SOURCE:

☆ ☆ ☆ ☆ ☆ ☆ ☆

# Logo help



## 22magnum (Feb 10, 2013)

This is what I have so far. Any changes ideas welcome.









Sent from my SGH-T889 using Tapatalk 4


----------



## azpredatorhunter (Jul 24, 2012)

Well I'll try to come up with something... The "C" looks like a seahorse.


----------



## sneakygroundbuzzard (Nov 1, 2012)

azpredatorhunter said:


> Well I'll try to come up with something... The "C" looks like a seahorse.


i thought more like pac man on meth lol


----------



## 22magnum (Feb 10, 2013)

Yea I stuck at drawing. It's just some where to start. I'm going to get it worked on by a pro.

Sent from my SGH-T889 using Tapatalk 4


----------



## azpredatorhunter (Jul 24, 2012)

Here is a quick sketch, I can do better...


----------



## 22magnum (Feb 10, 2013)

azpredatorhunter said:


> Here is a quick sketch, I can do better...


Holy cow you have some skill. Thank you very much.

Sent from my SGH-T889 using Tapatalk 4


----------



## azpredatorhunter (Jul 24, 2012)




----------



## sneakygroundbuzzard (Nov 1, 2012)

Az,replace the skull with a yote skull and I think he will have his logo


----------



## 22magnum (Feb 10, 2013)

I asked him already. The site rocks. You guys are extremely helpful!

Sent from my SGH-T889 using Tapatalk 4


----------



## 22magnum (Feb 10, 2013)

Stonegod said:


> Wait until Eric sends you the bill for his artwork.....you might feel differently then.LOL


I will be more than haopy to pay him for his time and art.

Sent from my SGH-T889 using Tapatalk 4


----------



## azpredatorhunter (Jul 24, 2012)

LOL SG... I am not going to charge him. He just has to give me any bobcats he catches...lol. Great idea SGB.


----------



## JTKillough (May 4, 2010)

Threw this together for you.............No charge.

☆ ☆ ☆ ☆ ☆ ☆ ☆

GIVEN EXERCISE 1: Say whether each statement agrees with the logo thread, giving yes or no and quoting the words that decide it: (a) azpredatorhunter compared the "C" to a seahorse. (b) azpredatorhunter intends to charge 22magnum for the artwork. (c) sneakygroundbuzzard proposed swapping the skull for a yote skull.
GIVEN EXERCISE 2: Render this sentence from the logo thread in Spanish: "I'm going to get it worked on by a pro."
GIVEN EXERCISE 3: Name each username that heads a post in the logo thread, listing each one only once.
Use only the logo thread to answer.

SOURCE MATERIAL:

☆ ☆ ☆ ☆ ☆ ☆ ☆

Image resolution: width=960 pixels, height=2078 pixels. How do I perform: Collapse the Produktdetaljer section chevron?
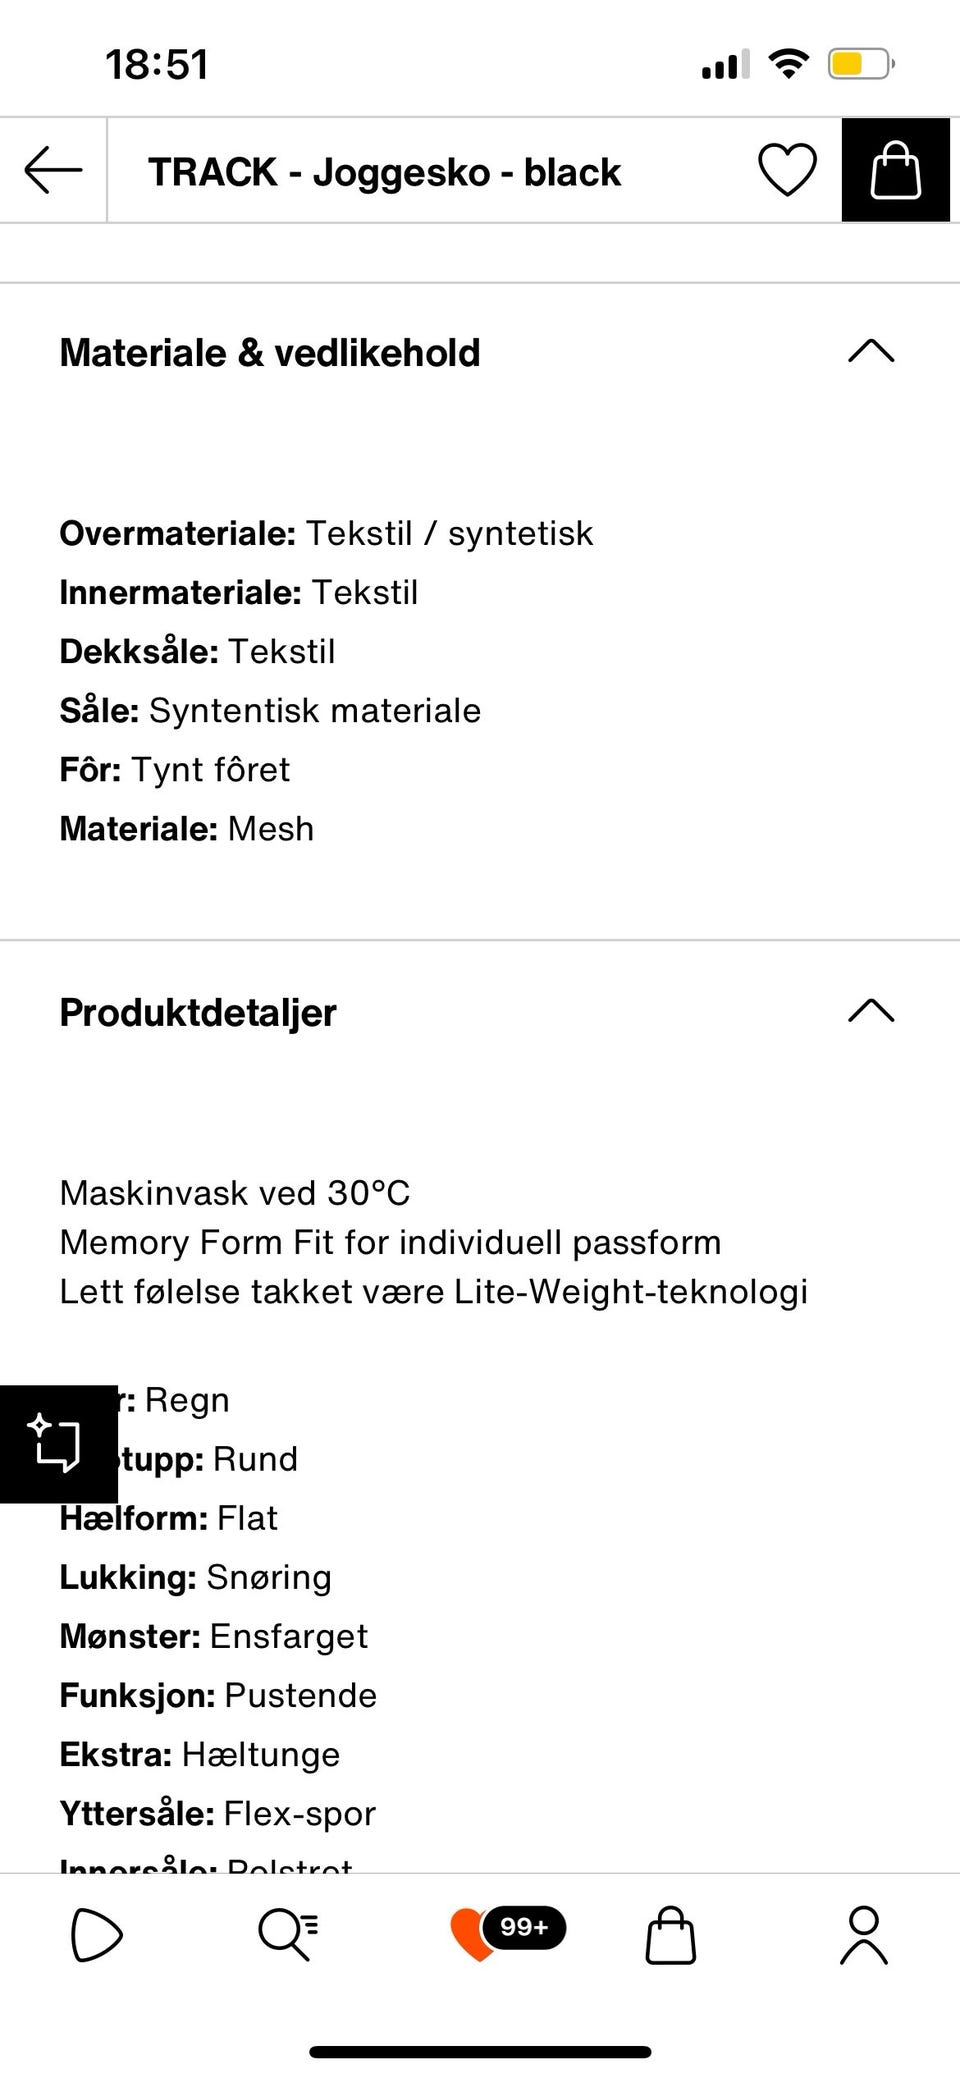point(871,1011)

☆ ☆ ☆ ☆ ☆ ☆ ☆

FULL SOLUTION 1:
(a) Yes: "The "C" looks like a seahorse."
(b) No: "I am not going to charge him."
(c) Yes: "Az,replace the skull with a yote skull"

FULL SOLUTION 2: Voy a hacer que un profesional trabaje en él.

FULL SOLUTION 3:
22magnum
azpredatorhunter
sneakygroundbuzzard
JTKillough